Grand Master of the Constantinian Order of Saint George
- Tenure: 1679–1687
- Predecessor: Marco Angeli
- Successor: Giovanni Andrea II Angeli
- Born: 1629
- Died: 1687 (aged 57–58)
- Issue: Laura Angeli
- House: Angelo Flavio Comneno
- Father: Andrea Angeli

= Girolamo II Angeli =

Girolamo II Angelo Flavio Comneno (Latin: Hieronymus Angelus Flavius Comnenus; 1629–1687) was the Grand Master of the Constantinian Order of Saint George from 1679 to 1687. Girolamo's family, the Angelo Flavio Comneno, claimed descent from the Angelos dynasty of Byzantine emperors, and Girolamo also claimed the titles "Prince of Macedonia" and "Duke and Count of Drivasto and Durazzo".

== Biography ==
Girolamo was born in 1629 as the eldest son of Andrea Angeli, who in turn was the youngest son of Girolamo I Angeli. Girolamo's family, the Angelo Flavio Comneno, claimed descent from the Angelos dynasty of Byzantine emperors. In the mid-15th century, Andrea's uncles Andrea and Paolo were officially acknowledged as descendants of the Angelos emperors by Pope Paul III (1534–1549) and founded the Sacred Military Constantinian Order of Saint George, a chivalric order with invented Byzantine connections.

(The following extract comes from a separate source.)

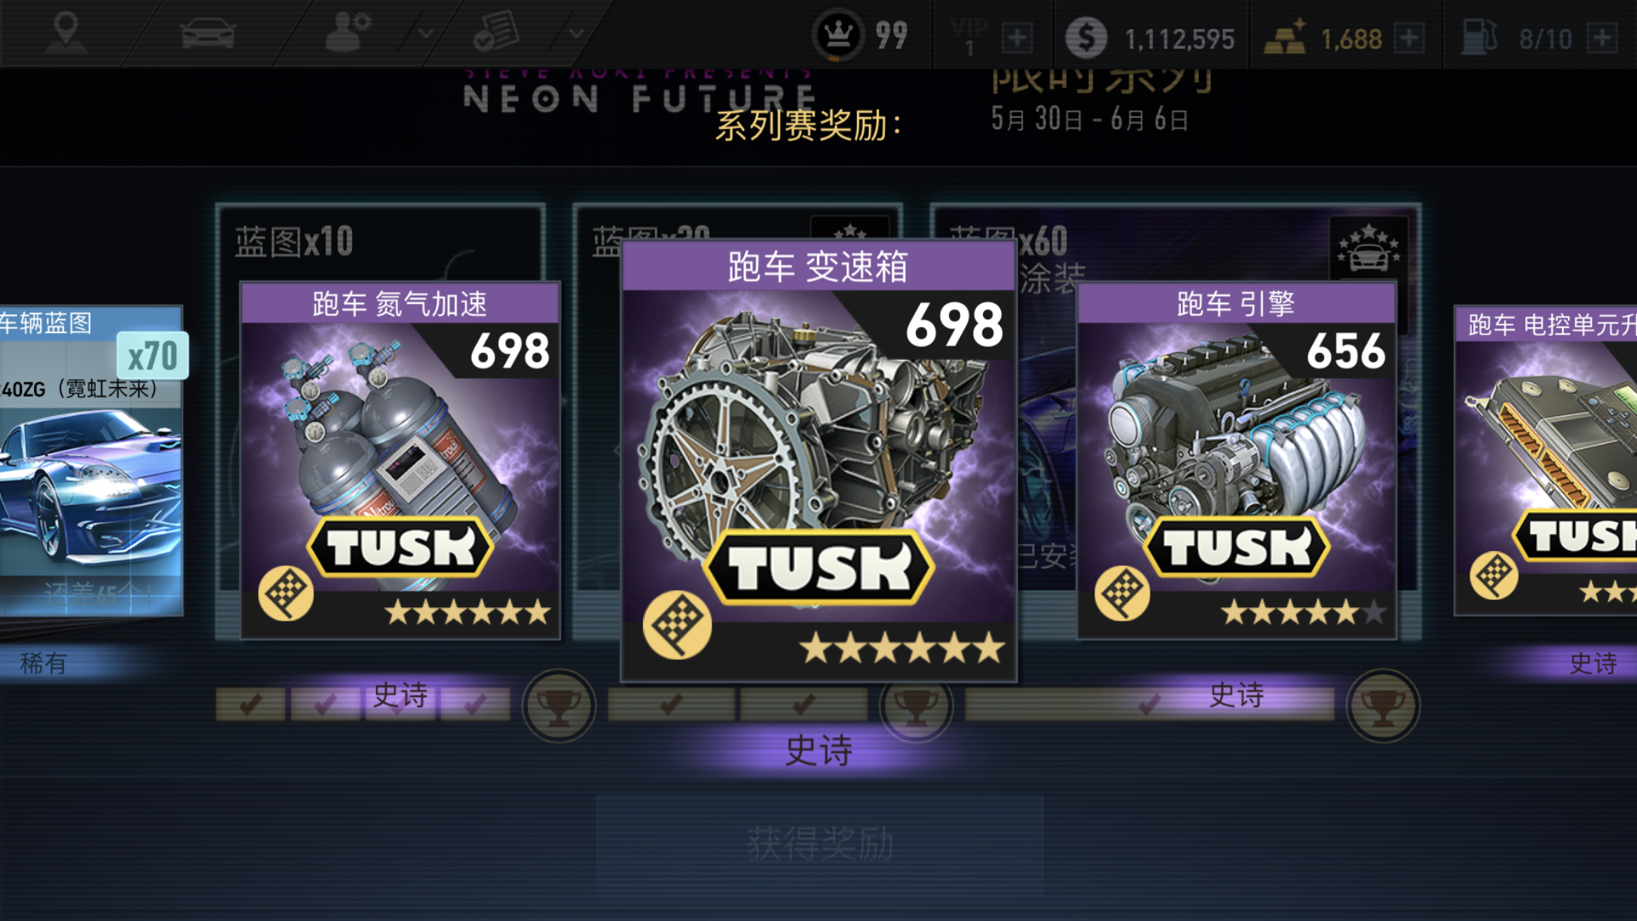This screenshot has width=1637, height=921.
Task: Click the gold bars icon
Action: [x=1286, y=37]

Girolamo's father Andrea, and then Girolamo himself, had challenged the claim of Angelo Maria Angeli (grand master 1634–1678) to the grand mastership of the Constantinian Order, on the basis of Angelo Maria's father Michele Angeli having been born illegitimate. Despite this, Angelo Maria's lack of children, and the lack of children of his brother and possibly brief successor Marco, led Angelo Maria to designate Girolamo as successor.

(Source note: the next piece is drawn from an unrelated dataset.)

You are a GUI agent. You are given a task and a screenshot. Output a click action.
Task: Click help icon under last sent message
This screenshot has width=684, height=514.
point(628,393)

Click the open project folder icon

Girolamo maintained the friendly relationship that had been established between Angelo Maria and Leopold I, Holy Roman Emperor. On 6 January 1679, Leopold acknowledged a letter from Girolamo which informed the emperor of Angelo Maria's death, and on 22 June 1679, Leopold formally recognized Girolamo's accession to the position of grand master. The relationship between the Angeli and the Holy Roman imperial family went beyond simple courtesies. The two families informed each other of deaths in either family, members of the imperial family sometimes wrote to Girolamo to recommend appointments to the Constantinian Order, and in the correspondence between Girolamo and Leopold, Girolamo was at times addressed as if he were a fellow sovereign monarch.

Girolamo died in 1687. He was succeeded as grand master by his younger brother, Giovanni Andrea II, the last male member of his family. With his wife, whose name is not known, Girolamo at some point fathered a daughter, Laura. Laura's death in 1756 extinguished the Angelo Flavio Comneno family.